*Task to complete*.
Reproduce the passage of the blog post on solemnity word for word, starting at "Monday, June 1, 2026" and ending at "kind of jerk.".

Monday, June 1, 2026

In Praise of Solemnity, Revisited

In my last blog post, I used the word "solemnity", and linked to the poem "In Praise of Solemnity" that I published here eleven years ago. I decided it would bear re-posting. It's the closest thing to a "verse essay" I've ever written and it articulates many of my abiding feelings about solemnity, "kitsch", irony, and several other important subjects.

If you're the kind of person who thinks Monarch of the Glen (the painting below) is kitsch, or who has ever sarcastically used the phrase "ye olde tea-shoppe", then you might be the kind of jerk I'm reacting against in this post. As for me, I'm a different kind of jerk.

In one line, I complain about the blanket coverage of sport at the weekends (on radio, for instance). This isn't an attack on sport itself, or even spectator sports, or even commercialized spectator sports. I'm not one of those people who talk snootily about "sportsball", and in fact, such people annoy me greatly. I think sport is a valuable part of life. Actually, if I rewrote the poem, I would remove that reference, just to put as much clear blue water between me and the "sportsball" crowd. But I'll let it stand for now.


In Praise of Solemnity

Call it pomposity, bombast, what you will;
Call it vulgarity, but I crave it still;
The cinema called the Odeon or the Lux;
The epigraph of Everyman's Library books;
Everyman, I will go with thee, and be thy guide--
The monument that is not too proud for pride
Splendid in bronze or marble; the public house sign
That blazons "licensed to sell beers and wine"
In gold italics; The Monarch of the Glen;
The silhouette of ladies and top-hatted gentlemen.

I have seen so much of death, this past two years;
The awful shock when a whole life disappears;
The empty words at the funeral home, the walk to the grave;
Name after name some adoring mother and father gave
Etched onto stone. It won't let me forget
The rarity of every heartbeat, every breath.

[Rows of pointing data]
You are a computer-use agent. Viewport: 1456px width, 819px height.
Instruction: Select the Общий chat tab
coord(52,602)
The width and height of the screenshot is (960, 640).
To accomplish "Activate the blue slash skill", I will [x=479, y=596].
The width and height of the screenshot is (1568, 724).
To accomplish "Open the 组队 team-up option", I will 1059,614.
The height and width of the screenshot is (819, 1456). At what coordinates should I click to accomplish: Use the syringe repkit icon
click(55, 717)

*Task response*.
Monday, June 1, 2026

In Praise of Solemnity, Revisited

In my last blog post, I used the word "solemnity", and linked to the poem "In Praise of Solemnity" that I published here eleven years ago. I decided it would bear re-posting. It's the closest thing to a "verse essay" I've ever written and it articulates many of my abiding feelings about solemnity, "kitsch", irony, and several other important subjects.

If you're the kind of person who thinks Monarch of the Glen (the painting below) is kitsch, or who has ever sarcastically used the phrase "ye olde tea-shoppe", then you might be the kind of jerk I'm reacting against in this post. As for me, I'm a different kind of jerk.